The first part of the script checks the given /bbx/input/biobox.yaml
file
with the validate-biobox-file
:
#!/bin/bash
# exit script if one command fails
set -o errexit
# exit script if Variable is not set
set -o nounset
INPUT=/bbx/input/biobox.yaml
OUTPUT=/bbx/output
METADATA=/bbx/metadata
# Since this script is the entrypoint to your container
# you can access the task in `docker run task` as the first argument
TASK=$1
# Ensure the biobox.yaml file is valid
validate-biobox-file \
--input ${INPUT} \
--schema /schema.yaml \
mkdir -p ${OUTPUT}
You can savely reuse this part in your biobox implementation since all biobox RFCs have to use the validate-biobox-file binary.

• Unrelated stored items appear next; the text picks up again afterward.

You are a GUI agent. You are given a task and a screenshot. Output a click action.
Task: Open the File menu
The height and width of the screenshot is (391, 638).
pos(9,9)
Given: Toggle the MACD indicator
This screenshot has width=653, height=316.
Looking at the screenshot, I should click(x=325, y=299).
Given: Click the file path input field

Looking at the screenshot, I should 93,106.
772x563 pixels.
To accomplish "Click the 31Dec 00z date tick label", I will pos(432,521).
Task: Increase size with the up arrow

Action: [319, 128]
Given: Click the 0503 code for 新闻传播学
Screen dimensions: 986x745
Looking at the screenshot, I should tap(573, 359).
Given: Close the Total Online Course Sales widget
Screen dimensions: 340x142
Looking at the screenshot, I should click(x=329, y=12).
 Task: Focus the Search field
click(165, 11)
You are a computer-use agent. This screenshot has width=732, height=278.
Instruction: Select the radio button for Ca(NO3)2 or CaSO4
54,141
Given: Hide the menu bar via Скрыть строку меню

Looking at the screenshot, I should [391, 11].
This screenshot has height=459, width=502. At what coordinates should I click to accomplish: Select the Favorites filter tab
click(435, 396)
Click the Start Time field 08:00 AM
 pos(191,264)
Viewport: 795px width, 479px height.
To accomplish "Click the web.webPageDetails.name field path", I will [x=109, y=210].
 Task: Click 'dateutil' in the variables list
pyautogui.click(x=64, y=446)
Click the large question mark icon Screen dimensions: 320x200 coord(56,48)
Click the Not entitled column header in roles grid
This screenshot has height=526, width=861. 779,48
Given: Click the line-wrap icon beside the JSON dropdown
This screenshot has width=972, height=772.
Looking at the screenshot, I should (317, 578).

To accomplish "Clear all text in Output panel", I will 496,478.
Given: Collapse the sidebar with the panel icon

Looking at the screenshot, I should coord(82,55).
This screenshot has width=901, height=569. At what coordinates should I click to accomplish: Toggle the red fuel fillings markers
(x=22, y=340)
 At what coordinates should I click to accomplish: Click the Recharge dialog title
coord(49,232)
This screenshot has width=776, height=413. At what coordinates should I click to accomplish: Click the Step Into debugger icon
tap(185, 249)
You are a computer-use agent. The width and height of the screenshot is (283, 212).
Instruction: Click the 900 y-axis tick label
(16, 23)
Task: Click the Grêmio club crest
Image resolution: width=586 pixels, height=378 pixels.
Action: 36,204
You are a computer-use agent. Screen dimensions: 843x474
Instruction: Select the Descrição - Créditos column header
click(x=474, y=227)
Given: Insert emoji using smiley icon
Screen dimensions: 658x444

The next part transforms the yaml to json and uses the jq tool to fetch the paths to fastq files. Jq is used to slice, filter, map and even to manipulate the json data by using pipes. In the example we try to access the following yaml:
---
version: 0.9.0
arguments:
- fastq:
- id: "pe"
value: "/test1/reads.fastq.gz"
type: paired
- id: "pe_1"
value: "/test2/reads.fastq.gz"
You see below that we first fetch the array in the arguments
property with .arguments[]
then we select the fastq
property and access the value
entry in
each array item with the .fastq[].value
directive. The last part | -short \(.) | tr '\n' ' '
allows to append each entry -short
and to replace the newline with a whitespace.
-short
must be specified for the velvet command. The result of the jq command is /test1/reads.fastq.gz -short /test2/reads.fastq.gz -short
.
# Parse the read locations from this file
READS=$(yaml2json < ${INPUT} \
| jq --raw-output '.arguments[] | select(has("fastq")) | .fastq[].value | "-short \(.)"' \
| tr '\n' ' ')
#create temporary directory in /tmp
TMP_DIR=$(mktemp -d)
This part access the task provided to the docker container by using egrep
on the Taskfile (see Create a Task )
# Use grep to get $TASK in /Taskfile
CMD=$(egrep ^${TASK}: /Taskfile | cut -f 2 -d ':')
if [[ -z ${CMD} ]]; then
echo "Abort, no task found for '${TASK}'."
exit 1
fi
# if /bbx/metadata is mounted create log.txt
if [ -d "$METADATA" ]; then
CMD="($CMD) >& $METADATA/log.txt"
fi
# Run the given task with eval.
# Eval evaluates a String as if you would use it on a command line.
eval ${CMD}
The last part copies the contigs to the output directory and creates the output.yaml which also is specified in the rfc.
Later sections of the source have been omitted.